如何将转录组数据mapping到自己的序列并可视化？(HISAT2+Samtools+IGV)

        以小编自己最近在做的HBV mapping为例，前期的环境部署及软件安装找时间再细说，直接进入主题，如下：

前期准备：

Linux以及Windows操作系统，HISAT2、Samtools以及IGV等软件的安装，fastq文件

操作步骤：

1. 在NCBI中找到HBV genotypeD的序列并下载sequence.gb以及sequence.fa格式文件。

2. 使用HISAT2构建HBV genome的Index，命名为HBVgenotypeD。

extract_exons.py sequence.gb > exons.txt

extract_splice_sites.py sequence.gb > splicesites.txt

hisat2-build --s splicesites.txt --exon exons.txt PATH/sequence.fa HBVgenotypeD

3. 采用HISAT2进行mapping获得sam文件，命名为HBVmaping.sam。

hisat2 -p 8 --dta -x PATH/ HBVgenotypeD -1 HBV_R1.fastq.gz -2 HBV_R2.fastq.gz -S HBVmaping.sam

5. 采用Samtools将sam文件sort为bam文件，命名为HBVmaping.bam。

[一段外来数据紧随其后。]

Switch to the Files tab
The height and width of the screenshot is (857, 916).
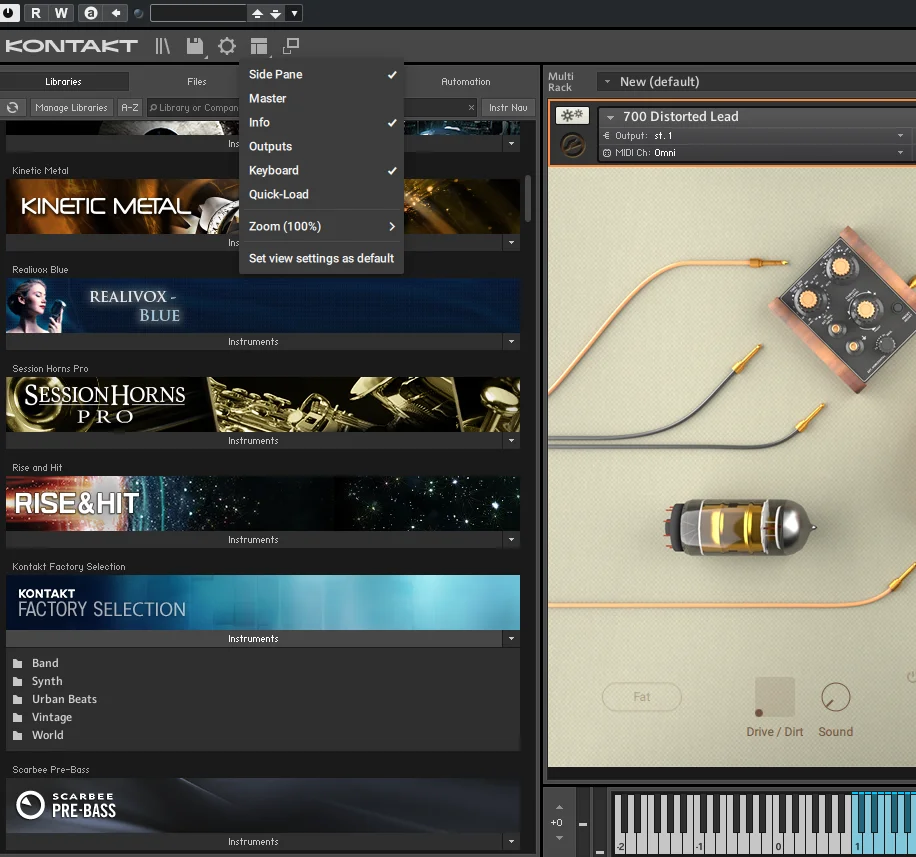(x=197, y=82)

samtools sort -@ 8 -o HBVmaping.bam HBVmaping.sam

6. 对bam文件建立index。

samtools index HBVmaping.bam

7. 打开IGV，genome——load genome from file，选择sequence.fa；File——load from file，选择HBVmaping.bam。结果如下：

大功告成！

怎么样，是不是很简单呢？快来试一试吧！